What Seems to Be Happening • Back to business as usual: insurance premiums outrun compensation and productivity (?) growth. • Employers not reducing offering, but are increasing cost sharing and premium sharing. • Employees increasingly declining (any?) offered coverage. • Uninsured ranks swelled by the non-near-poor.
Some Messages from Economics • Employees pay for their benefits one way or another. THIS IS IMPORTANT! • To employers: Increasing premium shares is probably worse (or no better) than reducing raises. • Be careful about increased cost sharing. • To workers: Don’t decline coverage unless the premium you pay is much higher than the benefits you expect to get. • Charity care isn’t that great.
Some Important Factoids • For many workers, increasing worker premiums increases taxable income, given total compensation. • And it drives workers to become uninsured: so how fit with employer objectives? Ask this! • Very healthy workers might find group insurance a bad deal, especially if they are stoic when uninsured or can find terrific individual coverage. • But unlikely that young workers get back average employer contribution. Pay Starbucks wage?
Confronting Irrationality • If it is irrational to raise worker premium shares, why do employers do it? • Myopic people in silos, “Everybody else is doing it,” heterogeneity of workforce. • If it is irrational to drop coverage in the face of a small premium relative to benefits, why do workers do it? • Misinformation, economic inertia.
Some Messages and Some Policies • Maybe almost all of the employee “dropees” have already dropped. • Maybe employers will respond to labor market competition when the economy recovers (since they have goofed before). • Maybe more transparency/better information is a government job too.

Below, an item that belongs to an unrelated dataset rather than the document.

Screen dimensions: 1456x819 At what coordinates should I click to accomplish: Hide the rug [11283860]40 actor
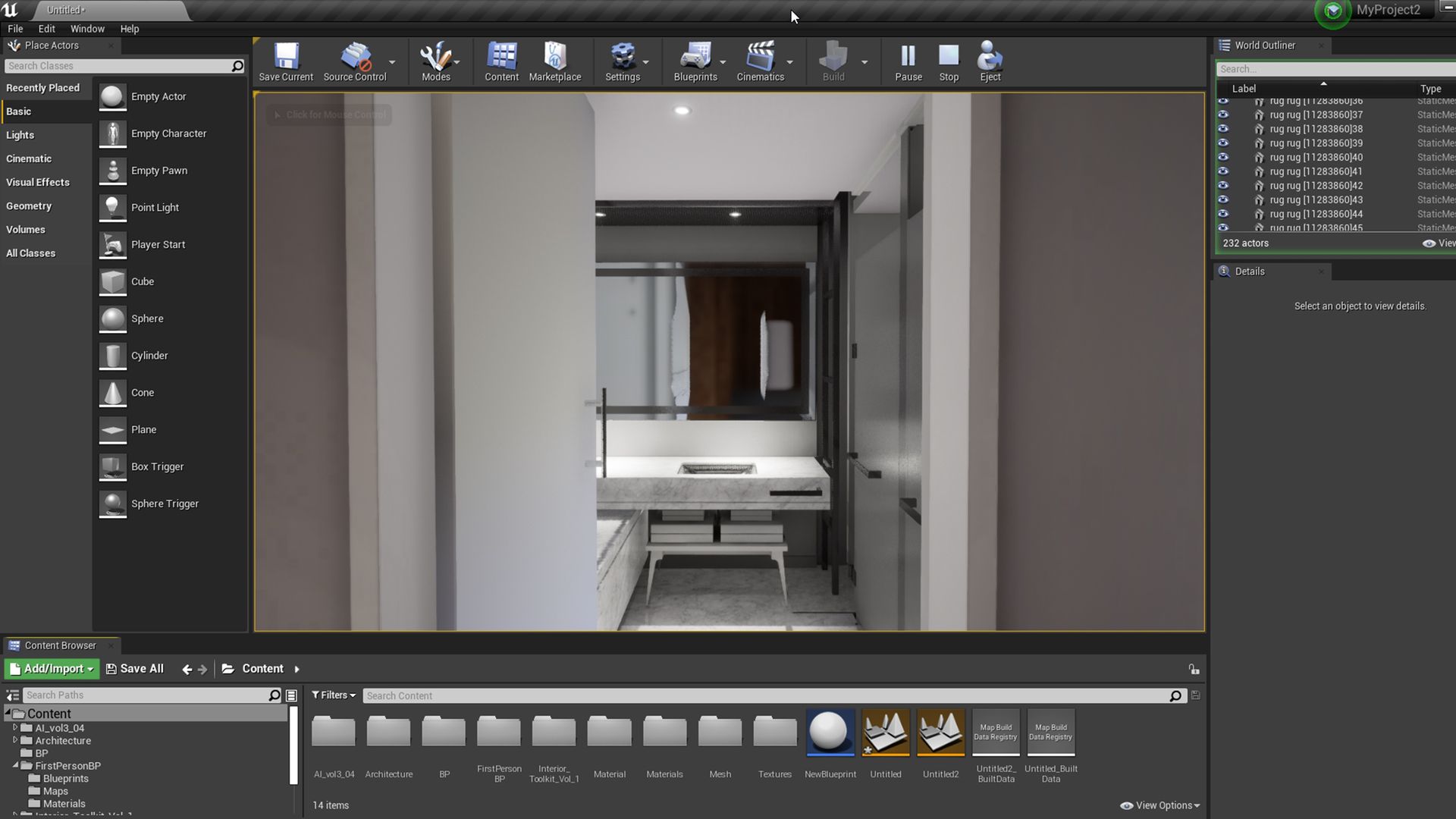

My Messages for Policy • Dealing with the uninsured through employer provided coverage is like pushing with a rope (a strong rope): You can’t push but you can pull. Are there ways of improving matching, reacting, and transparency? Drop the fig leaf; total compensation approach as public policy? • Would greater tax neutrality help or hurt? • Can the political process come to terms with cost and crowd-out/tax cuts?